Posted: October 26, 2012

Threats of high winds and flooding from Hurricane Sandy are forcing Orbital Sciences Corp. to suspend tests of its Antares rocket and secure facilities at a coastal launch site in Virginia, a spokesperson said Friday.

The first stage of the Antares rocket was moved to the launch pad Oct. 1. Credit: NASA
The Antares rocket's first stage was moved Oct. 1 to the launch pad at Wallops Flight Facility on Virginia's Eastern Shore for several weeks of testing, fueling exercises and an engine hotfire ahead of the new launcher's first liftoff.

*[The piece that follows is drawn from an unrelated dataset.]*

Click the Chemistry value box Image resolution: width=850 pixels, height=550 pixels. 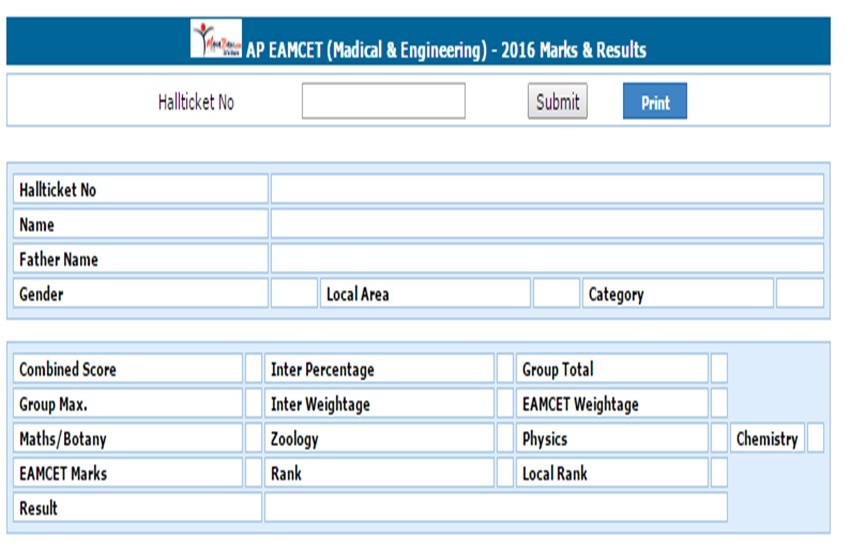coord(815,439)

According to Barron Beneski, an Orbital spokesperson, workers at the coastal launch site are sealing doors on the Antares horizontal integration facility and closing access doors, disconnecting propellant lines, and safing systems on the rocket's first stage on launch pad 0A at Wallops.

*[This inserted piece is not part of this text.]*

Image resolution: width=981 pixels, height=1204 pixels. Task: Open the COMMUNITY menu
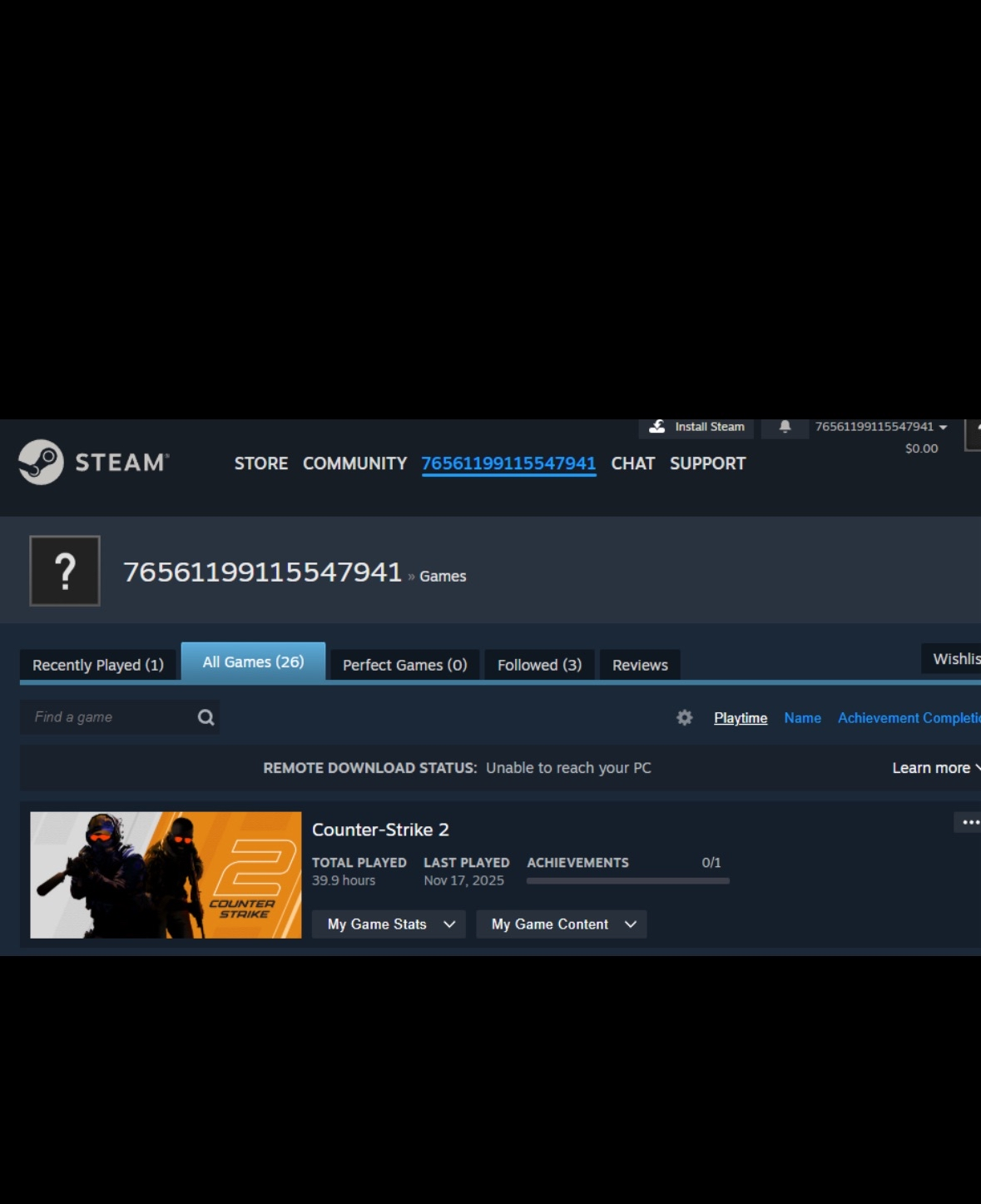(x=354, y=463)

The Antares first stage, designed by Yuzhnoye and built by Yuzhmash in Ukraine, will remain on the launch pad, Beneski said Friday.

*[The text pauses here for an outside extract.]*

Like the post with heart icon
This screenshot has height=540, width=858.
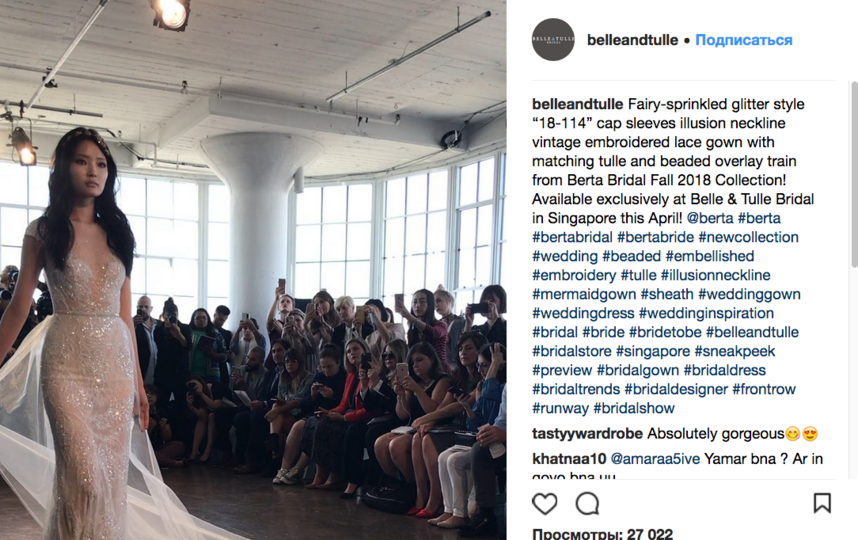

Parts for two more Antares rockets are housed inside Orbital's hangar about one mile from the pad.

As of 2 p.m. EDT (1800 GMT), Hurricane Sandy was centered about 30 miles east-northeast of Great Abaco Island in the Bahamas. The 2 p.m. EDT advisory from the National Hurricane Center said the storm had maximum sustained winds of 75 mph and was moving north at 7 mph.

The forecast calls for Hurricane Sandy to make landfall between Virginia and New York on Monday or Tuesday.

The Antares processing infrastructure weathered Hurricane Irene in 2011 with little effect.

"We've had practice at this, but there is a new wrinkle in that we have an Antares first stage on the pad now," Beneski said.

Engineers planned to load propellant into the Antares first stage as soon as this week, but Hurricane Sandy will delay the rocket's test schedule by at least several days.

After the hurricane passes, workers will resume Antares testing ahead of a 30-second firing of the first stage's two AJ26 engines.

Several propellant loading, or cold flow, tests are planned before the hotfire to demonstrate the launch pad's fueling systems and rehearse countdown procedures.

Once the first stage tests are completed, Orbital will swap the vehicle for a full-up Antares rocket for a demonstration flight.

Orbital Sciences aims to conduct the first test launch of the Antares rocket before the end of 2012. The company is developing the two-stage vehicle and a robotic cargo freighter to deliver supplies to the International Space Station under a $1.9 billion contract with NASA.